Now, I start getting restless. Is this message part of a nefarious plot to force me to sit in my chair for an extended period of time? Perhaps Dr. Bob is actually a front for a terrorist organization and he uses these messages to get targets to remain in one place long enough for an enemy sniper to train a high-powered rifle on the victim. Why else would Dr. Bob try to force me to listen to the entire menu when I heard this exact same message two years ago? What’s he up to? I creep along the wall and carefully close the blinds.


“If you know your party’s extension, you can enter it at any time.”


Why didn’t they say this in the beginning? And why does Dr. Bob call “people” parties? When did “people” and “parties” become interchangeable? Is that proper usage of the term? Are there broader societal implications?


“If this is a medical emergency, please hang up and dial 9-1-1."


I become alarmed. How stupid does Dr. Bob think I am? “Hey, Dr. Bob! I’m bleeding to death here!!! Got any quick advice??? Can you squeeze me in today and sew my arm back on??? Gawd, I hope you are taking these calls in the order they were received!!!” I am really starting to hate Dr. Bob.


“If you have a rotary phone, please stay on the line.”


Rotary phone??? Are they kidding? C’mon, Dr. Bob, who has a rotary phone anymore? Terrorists, perhaps?

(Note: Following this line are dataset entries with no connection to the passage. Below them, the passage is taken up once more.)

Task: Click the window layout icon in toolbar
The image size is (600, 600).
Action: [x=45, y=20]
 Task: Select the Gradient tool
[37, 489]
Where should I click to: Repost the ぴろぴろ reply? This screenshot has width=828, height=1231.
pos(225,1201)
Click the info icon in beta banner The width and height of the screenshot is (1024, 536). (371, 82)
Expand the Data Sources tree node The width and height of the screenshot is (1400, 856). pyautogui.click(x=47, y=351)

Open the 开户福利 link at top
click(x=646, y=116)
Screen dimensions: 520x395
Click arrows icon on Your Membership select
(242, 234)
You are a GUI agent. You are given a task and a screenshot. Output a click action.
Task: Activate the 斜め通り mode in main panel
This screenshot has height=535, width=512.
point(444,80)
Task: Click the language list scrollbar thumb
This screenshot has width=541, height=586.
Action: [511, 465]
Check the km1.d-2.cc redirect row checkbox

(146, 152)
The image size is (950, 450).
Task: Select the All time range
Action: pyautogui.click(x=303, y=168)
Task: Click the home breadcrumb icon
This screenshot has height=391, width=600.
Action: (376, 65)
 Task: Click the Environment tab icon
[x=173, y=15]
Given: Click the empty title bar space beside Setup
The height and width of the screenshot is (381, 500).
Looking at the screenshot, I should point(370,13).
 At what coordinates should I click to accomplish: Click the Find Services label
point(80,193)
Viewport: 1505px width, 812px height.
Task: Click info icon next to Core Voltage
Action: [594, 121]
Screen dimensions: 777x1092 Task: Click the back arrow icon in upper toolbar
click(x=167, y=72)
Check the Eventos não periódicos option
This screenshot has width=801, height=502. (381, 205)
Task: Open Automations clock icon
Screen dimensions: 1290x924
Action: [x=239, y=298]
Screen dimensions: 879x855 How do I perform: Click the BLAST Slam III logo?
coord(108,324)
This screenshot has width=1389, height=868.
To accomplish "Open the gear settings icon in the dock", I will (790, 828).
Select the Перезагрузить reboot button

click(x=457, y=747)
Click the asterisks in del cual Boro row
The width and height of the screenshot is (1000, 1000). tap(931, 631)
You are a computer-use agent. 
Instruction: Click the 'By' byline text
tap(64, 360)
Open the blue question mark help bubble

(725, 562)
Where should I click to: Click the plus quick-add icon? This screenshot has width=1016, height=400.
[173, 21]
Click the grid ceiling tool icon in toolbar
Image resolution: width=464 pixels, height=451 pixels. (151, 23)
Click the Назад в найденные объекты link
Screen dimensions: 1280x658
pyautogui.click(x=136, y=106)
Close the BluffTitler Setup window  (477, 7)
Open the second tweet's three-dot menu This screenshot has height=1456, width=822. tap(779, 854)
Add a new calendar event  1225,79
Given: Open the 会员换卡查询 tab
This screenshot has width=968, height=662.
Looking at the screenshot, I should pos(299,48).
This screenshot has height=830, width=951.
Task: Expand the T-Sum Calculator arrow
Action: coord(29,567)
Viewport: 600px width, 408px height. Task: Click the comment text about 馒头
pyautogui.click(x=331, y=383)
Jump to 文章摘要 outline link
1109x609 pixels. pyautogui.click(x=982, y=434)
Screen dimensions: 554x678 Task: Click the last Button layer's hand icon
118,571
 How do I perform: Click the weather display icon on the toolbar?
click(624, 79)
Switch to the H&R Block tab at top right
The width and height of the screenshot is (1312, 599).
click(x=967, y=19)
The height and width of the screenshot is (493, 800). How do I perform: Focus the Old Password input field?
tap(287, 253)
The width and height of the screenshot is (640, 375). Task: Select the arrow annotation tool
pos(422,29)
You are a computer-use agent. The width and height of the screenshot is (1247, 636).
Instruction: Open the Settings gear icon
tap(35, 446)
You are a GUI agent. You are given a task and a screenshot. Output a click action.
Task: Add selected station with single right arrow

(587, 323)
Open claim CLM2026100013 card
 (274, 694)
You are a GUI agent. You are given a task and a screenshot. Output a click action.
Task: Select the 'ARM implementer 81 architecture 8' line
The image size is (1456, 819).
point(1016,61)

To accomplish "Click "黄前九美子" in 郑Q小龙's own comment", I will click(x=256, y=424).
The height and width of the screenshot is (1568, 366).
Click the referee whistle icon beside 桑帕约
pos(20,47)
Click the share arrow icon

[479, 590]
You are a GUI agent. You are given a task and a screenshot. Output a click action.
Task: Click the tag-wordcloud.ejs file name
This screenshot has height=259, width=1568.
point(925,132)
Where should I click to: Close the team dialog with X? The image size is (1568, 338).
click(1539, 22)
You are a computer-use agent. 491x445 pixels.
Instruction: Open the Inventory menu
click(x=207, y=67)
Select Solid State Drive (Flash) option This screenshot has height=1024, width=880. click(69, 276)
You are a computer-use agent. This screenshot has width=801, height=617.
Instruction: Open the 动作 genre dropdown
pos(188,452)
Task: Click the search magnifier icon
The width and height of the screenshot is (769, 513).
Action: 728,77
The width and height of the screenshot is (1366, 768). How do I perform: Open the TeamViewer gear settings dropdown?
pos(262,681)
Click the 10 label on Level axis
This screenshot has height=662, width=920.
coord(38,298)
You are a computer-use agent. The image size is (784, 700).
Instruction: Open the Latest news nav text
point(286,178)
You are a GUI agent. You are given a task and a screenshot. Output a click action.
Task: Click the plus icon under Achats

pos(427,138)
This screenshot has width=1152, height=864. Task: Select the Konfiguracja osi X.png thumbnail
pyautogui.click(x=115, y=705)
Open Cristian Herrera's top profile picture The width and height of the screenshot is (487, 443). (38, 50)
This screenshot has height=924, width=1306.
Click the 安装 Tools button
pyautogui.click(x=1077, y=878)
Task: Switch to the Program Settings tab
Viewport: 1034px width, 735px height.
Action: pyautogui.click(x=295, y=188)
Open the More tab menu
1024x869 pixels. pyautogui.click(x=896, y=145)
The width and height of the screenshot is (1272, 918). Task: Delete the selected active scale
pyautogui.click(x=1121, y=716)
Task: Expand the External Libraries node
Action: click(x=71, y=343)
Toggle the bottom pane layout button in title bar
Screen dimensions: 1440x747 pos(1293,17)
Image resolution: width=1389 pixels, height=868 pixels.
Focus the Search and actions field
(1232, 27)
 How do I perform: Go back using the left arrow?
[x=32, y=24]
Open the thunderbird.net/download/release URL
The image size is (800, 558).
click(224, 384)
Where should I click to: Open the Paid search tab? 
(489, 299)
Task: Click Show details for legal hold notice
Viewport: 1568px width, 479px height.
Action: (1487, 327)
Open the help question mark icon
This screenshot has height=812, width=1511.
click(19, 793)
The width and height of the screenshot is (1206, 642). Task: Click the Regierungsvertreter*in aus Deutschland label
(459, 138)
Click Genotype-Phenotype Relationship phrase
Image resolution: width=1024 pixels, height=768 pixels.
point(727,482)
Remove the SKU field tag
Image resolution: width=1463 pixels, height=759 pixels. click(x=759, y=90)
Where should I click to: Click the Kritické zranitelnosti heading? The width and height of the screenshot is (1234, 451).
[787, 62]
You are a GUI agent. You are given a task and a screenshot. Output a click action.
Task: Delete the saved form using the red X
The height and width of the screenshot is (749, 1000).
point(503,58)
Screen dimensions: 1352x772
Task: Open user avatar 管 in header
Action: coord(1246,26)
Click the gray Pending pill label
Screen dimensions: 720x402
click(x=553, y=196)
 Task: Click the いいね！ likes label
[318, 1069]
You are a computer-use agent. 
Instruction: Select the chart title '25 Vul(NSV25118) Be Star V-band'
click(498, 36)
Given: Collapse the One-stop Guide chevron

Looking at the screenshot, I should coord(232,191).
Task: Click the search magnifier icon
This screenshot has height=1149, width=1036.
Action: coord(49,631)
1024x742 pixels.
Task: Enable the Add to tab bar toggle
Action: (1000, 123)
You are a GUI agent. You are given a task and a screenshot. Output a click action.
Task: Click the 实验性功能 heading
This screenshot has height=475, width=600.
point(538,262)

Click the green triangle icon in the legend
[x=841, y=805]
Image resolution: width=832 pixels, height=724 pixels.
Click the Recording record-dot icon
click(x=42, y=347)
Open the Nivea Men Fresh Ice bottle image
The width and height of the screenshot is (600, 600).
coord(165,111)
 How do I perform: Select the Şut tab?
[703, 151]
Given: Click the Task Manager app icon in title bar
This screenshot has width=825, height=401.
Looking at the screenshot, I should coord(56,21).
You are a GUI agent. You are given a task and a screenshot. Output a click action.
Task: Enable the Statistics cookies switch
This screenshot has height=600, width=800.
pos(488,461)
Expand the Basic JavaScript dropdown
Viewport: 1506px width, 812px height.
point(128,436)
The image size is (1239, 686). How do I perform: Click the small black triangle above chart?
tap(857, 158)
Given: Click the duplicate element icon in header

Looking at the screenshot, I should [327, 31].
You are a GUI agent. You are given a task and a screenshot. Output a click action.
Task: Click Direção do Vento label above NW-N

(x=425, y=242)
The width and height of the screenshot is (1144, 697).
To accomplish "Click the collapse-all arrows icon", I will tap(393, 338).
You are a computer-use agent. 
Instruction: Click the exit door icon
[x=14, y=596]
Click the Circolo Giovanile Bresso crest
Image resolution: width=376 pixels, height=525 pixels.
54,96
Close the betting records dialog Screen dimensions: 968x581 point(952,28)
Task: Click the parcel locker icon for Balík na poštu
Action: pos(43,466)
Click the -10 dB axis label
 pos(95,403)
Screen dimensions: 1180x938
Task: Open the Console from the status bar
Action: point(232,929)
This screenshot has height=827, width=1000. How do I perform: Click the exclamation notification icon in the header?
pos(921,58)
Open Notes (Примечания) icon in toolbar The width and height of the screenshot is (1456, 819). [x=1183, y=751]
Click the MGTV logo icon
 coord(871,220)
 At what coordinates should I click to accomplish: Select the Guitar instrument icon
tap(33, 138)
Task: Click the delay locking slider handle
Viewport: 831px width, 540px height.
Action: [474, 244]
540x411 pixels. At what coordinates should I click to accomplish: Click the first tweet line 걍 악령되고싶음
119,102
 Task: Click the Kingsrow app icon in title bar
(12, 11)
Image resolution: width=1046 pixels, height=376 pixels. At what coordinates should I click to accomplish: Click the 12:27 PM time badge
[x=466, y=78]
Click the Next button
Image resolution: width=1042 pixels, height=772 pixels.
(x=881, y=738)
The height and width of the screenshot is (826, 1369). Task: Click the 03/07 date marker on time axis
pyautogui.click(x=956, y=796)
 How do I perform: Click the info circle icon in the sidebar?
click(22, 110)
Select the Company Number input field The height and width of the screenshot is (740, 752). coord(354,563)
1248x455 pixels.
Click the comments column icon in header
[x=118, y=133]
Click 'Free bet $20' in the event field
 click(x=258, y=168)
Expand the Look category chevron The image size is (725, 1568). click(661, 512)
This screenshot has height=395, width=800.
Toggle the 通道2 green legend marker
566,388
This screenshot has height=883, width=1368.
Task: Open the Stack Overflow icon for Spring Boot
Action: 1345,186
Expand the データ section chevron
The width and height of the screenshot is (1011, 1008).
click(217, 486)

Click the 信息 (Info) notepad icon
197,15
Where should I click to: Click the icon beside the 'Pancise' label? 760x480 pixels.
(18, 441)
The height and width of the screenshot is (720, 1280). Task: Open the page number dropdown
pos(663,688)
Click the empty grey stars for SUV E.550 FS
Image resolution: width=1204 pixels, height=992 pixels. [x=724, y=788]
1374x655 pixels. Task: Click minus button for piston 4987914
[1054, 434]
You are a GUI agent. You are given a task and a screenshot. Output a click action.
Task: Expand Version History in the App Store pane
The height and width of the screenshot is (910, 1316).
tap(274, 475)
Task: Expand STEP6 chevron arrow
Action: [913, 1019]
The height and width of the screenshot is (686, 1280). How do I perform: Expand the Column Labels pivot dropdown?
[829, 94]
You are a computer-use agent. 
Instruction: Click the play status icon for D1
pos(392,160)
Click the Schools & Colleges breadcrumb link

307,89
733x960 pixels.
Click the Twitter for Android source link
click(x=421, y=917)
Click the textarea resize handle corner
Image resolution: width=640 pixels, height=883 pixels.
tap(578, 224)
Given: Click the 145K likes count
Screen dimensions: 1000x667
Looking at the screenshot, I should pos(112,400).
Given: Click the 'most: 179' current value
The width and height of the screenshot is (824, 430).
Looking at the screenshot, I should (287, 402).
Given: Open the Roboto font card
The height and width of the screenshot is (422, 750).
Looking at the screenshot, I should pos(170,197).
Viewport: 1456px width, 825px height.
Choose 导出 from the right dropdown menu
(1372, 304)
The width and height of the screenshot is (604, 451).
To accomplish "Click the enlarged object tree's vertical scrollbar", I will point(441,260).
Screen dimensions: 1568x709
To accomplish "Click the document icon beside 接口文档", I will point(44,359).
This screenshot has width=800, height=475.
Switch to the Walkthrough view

My kids have never even seen a rotary phone! And what if it’s an emergency? Am I supposed to both hang up AND dial 9-1-1 on my rotary phone while my arm is hanging from its socket? While I'm bleeding to death???


“Otherwise leave a message after the tone and we will get back to you at our earliest convenience...”


You will call me at YOUR earliest convenience?! That’s probably true, but is it wise to TELL ME THAT?! I CAN’T STAND YOU, DOCTOR BOB!!!


Pause – Pause – Pause – Pause – Pause – BEEP


I grip the phone, grit my teeth, and record my message but suspect that the reason for my call has long since healed, ruptured, or metastasized.



I hang up, shaken and exhausted. Tomorrow, I will call Dr. Bob and see if he can help me understand why I am so stressed and no longer have time to get anything accomplished.